> **Objetivo**:
¿Puedes transcribir sin cambios las líneas del listado que empiezan en la que contiene "Task: Click the TECNO CAMON 40 banner" y terminan en la que contiene "702x616 pixels. tap(135, 452)", ambas incluidas?

> **Datos de partida**:
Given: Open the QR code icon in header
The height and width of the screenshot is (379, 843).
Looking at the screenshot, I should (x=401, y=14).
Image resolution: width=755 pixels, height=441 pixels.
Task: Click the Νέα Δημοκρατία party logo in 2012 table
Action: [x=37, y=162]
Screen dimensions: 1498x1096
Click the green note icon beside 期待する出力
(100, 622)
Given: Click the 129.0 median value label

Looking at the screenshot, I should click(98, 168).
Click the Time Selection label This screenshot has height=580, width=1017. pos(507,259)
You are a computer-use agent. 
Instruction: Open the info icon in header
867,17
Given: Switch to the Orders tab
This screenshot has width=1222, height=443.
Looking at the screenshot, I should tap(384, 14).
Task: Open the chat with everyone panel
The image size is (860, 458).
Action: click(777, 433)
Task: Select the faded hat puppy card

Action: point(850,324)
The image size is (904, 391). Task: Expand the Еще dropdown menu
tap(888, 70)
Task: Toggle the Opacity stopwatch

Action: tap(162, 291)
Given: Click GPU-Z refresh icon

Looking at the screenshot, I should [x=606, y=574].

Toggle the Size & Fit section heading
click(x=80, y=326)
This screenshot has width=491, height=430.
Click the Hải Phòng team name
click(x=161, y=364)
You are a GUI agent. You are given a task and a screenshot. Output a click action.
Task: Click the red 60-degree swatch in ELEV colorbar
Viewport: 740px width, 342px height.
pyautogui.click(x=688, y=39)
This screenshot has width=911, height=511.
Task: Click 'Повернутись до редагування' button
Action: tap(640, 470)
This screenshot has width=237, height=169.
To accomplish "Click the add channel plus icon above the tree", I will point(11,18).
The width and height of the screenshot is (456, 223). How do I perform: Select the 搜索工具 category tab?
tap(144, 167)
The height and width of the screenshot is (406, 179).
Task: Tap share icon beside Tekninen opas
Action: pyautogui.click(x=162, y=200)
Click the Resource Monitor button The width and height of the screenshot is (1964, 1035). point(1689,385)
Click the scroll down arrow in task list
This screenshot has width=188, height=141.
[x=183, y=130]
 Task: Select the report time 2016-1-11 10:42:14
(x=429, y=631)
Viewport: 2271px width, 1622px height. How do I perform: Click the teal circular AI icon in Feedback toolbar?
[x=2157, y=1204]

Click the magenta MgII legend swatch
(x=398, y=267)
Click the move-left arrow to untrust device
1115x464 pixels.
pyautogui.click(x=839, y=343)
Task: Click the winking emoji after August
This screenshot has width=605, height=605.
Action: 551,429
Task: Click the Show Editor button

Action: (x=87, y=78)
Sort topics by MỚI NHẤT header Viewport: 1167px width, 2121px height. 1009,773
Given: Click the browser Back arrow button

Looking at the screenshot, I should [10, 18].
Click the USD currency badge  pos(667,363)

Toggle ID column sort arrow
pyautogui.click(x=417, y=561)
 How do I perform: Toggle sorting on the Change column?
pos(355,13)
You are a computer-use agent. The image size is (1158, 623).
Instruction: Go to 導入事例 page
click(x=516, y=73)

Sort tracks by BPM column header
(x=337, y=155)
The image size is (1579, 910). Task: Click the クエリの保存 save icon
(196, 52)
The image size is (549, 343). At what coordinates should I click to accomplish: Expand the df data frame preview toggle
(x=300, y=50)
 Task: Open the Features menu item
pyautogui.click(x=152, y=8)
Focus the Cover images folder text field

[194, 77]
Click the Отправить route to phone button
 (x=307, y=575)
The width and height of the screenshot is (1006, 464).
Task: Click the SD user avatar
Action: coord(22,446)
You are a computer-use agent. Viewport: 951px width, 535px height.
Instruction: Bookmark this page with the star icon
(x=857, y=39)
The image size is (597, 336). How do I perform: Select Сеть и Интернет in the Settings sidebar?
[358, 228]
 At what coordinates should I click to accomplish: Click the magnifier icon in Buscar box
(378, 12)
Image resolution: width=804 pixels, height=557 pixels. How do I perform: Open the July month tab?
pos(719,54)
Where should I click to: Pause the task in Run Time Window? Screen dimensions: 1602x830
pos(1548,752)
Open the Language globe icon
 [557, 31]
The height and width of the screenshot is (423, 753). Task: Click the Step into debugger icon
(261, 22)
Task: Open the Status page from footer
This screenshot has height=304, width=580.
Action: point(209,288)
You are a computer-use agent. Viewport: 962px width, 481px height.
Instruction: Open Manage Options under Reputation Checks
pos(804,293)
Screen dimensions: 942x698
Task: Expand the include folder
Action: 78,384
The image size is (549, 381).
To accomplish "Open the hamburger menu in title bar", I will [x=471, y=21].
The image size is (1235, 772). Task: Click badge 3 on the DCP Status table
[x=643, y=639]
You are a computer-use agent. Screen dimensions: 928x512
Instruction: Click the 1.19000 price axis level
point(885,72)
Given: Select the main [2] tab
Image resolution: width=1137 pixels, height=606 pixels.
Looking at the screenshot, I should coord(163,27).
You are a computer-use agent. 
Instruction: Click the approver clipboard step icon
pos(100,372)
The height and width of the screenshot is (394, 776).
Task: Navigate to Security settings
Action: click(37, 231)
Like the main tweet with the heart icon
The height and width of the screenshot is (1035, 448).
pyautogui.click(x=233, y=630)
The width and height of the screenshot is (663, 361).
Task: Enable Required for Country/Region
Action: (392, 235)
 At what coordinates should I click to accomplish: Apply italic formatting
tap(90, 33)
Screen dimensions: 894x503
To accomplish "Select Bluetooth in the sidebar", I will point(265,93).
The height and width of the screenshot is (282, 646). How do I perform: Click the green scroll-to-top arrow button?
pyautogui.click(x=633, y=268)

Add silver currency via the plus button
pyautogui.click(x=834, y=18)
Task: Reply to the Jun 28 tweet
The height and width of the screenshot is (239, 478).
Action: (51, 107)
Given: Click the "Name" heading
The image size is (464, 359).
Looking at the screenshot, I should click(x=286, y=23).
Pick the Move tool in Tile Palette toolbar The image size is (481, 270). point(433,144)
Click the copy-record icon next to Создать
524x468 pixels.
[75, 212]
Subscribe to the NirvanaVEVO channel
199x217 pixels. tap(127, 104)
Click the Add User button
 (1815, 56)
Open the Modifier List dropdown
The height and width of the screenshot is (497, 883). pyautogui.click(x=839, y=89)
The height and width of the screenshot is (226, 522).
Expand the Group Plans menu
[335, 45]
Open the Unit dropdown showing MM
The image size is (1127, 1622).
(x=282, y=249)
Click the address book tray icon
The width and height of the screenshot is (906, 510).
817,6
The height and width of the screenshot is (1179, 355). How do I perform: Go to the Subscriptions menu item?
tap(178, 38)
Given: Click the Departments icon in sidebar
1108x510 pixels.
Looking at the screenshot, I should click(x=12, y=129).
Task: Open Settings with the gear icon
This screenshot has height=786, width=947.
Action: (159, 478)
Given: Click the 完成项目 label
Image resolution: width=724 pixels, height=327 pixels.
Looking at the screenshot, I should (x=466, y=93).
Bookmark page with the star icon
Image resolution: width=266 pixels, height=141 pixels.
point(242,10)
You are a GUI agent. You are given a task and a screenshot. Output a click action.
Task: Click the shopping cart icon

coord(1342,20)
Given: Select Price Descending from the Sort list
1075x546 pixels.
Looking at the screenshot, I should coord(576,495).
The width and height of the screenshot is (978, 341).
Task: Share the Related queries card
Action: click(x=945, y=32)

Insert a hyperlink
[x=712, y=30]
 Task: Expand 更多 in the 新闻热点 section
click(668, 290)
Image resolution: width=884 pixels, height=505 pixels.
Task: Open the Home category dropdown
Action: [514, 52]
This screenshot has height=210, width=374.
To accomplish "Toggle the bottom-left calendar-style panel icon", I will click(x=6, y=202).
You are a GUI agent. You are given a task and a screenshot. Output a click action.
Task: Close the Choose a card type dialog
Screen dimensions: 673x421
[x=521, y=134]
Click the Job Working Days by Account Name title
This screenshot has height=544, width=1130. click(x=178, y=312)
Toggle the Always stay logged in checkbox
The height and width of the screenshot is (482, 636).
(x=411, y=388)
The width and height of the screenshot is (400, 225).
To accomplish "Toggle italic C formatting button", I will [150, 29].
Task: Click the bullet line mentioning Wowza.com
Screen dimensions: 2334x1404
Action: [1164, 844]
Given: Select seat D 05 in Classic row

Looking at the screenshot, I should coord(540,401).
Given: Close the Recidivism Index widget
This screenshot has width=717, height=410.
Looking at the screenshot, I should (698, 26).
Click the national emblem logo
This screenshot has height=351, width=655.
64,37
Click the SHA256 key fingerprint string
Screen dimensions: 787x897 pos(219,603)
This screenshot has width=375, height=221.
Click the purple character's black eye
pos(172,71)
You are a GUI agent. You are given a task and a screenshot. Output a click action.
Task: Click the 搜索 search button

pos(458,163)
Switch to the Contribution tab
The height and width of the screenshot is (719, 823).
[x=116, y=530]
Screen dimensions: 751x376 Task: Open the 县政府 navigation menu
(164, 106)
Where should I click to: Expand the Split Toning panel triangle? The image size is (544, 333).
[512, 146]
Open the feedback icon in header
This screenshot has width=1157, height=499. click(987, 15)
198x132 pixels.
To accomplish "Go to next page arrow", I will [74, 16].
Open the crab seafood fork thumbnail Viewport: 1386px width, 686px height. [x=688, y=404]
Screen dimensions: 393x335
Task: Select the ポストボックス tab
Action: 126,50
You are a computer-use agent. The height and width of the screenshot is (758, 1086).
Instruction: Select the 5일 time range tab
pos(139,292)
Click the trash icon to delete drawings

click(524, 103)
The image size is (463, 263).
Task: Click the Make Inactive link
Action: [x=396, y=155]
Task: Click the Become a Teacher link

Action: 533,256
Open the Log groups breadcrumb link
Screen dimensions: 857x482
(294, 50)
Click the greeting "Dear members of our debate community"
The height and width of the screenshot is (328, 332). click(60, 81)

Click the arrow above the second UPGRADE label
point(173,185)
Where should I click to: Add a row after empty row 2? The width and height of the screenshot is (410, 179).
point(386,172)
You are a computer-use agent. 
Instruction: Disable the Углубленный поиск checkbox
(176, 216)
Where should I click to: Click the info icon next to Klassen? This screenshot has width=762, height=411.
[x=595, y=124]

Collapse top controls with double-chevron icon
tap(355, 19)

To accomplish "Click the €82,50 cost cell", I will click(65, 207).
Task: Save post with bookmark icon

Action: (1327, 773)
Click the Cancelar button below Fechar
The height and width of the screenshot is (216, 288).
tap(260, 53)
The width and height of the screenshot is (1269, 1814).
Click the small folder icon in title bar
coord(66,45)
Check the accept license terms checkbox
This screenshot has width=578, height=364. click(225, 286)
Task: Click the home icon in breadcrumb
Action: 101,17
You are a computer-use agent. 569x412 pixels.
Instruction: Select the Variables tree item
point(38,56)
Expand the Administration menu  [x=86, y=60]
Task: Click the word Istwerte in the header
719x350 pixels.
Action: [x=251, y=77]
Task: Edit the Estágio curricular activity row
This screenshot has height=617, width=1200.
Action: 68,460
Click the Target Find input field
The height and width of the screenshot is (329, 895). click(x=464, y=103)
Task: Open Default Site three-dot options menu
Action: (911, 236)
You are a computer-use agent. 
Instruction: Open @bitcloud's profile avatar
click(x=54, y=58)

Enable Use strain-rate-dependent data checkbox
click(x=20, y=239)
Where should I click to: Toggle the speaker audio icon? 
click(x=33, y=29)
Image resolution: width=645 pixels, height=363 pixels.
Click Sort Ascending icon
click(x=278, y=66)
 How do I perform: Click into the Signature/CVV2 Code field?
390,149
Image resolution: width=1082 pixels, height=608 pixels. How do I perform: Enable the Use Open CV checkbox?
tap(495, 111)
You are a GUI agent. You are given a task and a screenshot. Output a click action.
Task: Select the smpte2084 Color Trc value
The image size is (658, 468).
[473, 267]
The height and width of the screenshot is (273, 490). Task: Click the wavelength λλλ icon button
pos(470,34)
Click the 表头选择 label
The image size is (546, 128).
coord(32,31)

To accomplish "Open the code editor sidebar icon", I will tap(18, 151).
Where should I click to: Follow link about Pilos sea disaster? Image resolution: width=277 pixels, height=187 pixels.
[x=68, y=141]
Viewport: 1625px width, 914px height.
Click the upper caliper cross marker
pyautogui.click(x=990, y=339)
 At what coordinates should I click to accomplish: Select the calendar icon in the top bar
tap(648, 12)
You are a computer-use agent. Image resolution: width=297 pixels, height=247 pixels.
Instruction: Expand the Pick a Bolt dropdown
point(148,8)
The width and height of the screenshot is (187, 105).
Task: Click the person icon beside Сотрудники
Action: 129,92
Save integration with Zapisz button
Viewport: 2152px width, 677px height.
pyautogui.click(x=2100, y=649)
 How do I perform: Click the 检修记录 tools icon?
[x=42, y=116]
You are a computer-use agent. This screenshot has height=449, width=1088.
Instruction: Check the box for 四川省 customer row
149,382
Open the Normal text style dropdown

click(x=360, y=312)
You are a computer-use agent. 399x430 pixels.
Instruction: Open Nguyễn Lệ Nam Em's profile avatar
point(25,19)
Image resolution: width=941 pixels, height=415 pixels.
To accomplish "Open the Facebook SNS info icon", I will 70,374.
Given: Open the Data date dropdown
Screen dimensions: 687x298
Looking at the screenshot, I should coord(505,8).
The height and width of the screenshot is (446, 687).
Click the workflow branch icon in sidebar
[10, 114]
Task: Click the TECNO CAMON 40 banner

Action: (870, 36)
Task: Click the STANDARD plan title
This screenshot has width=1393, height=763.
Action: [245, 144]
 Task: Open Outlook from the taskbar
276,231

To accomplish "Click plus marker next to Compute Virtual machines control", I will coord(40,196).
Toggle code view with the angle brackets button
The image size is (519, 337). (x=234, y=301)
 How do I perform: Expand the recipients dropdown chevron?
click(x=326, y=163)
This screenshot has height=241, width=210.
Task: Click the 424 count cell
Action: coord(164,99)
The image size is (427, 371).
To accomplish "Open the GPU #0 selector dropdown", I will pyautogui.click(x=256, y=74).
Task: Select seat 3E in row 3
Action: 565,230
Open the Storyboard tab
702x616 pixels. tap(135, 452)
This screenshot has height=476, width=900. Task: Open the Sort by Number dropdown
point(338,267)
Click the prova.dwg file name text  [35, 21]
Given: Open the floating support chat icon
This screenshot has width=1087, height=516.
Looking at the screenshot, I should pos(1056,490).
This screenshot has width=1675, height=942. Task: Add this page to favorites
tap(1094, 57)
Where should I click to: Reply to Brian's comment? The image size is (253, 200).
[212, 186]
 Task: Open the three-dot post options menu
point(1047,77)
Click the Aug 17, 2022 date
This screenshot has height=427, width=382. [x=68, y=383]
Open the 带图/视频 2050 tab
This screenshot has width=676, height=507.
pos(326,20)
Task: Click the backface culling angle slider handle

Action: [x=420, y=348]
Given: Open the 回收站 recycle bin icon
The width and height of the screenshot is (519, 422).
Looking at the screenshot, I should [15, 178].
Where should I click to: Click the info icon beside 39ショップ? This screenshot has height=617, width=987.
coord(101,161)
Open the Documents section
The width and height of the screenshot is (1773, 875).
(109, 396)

> **Respuesta solicitada**:
Task: Click the TECNO CAMON 40 banner

Action: (870, 36)
Task: Click the STANDARD plan title
This screenshot has width=1393, height=763.
Action: [245, 144]
 Task: Open Outlook from the taskbar
276,231

To accomplish "Click plus marker next to Compute Virtual machines control", I will coord(40,196).
Toggle code view with the angle brackets button
The image size is (519, 337). (x=234, y=301)
 How do I perform: Expand the recipients dropdown chevron?
click(x=326, y=163)
This screenshot has height=241, width=210.
Task: Click the 424 count cell
Action: coord(164,99)
The image size is (427, 371).
To accomplish "Open the GPU #0 selector dropdown", I will pyautogui.click(x=256, y=74).
Task: Select seat 3E in row 3
Action: 565,230
Open the Storyboard tab
702x616 pixels. tap(135, 452)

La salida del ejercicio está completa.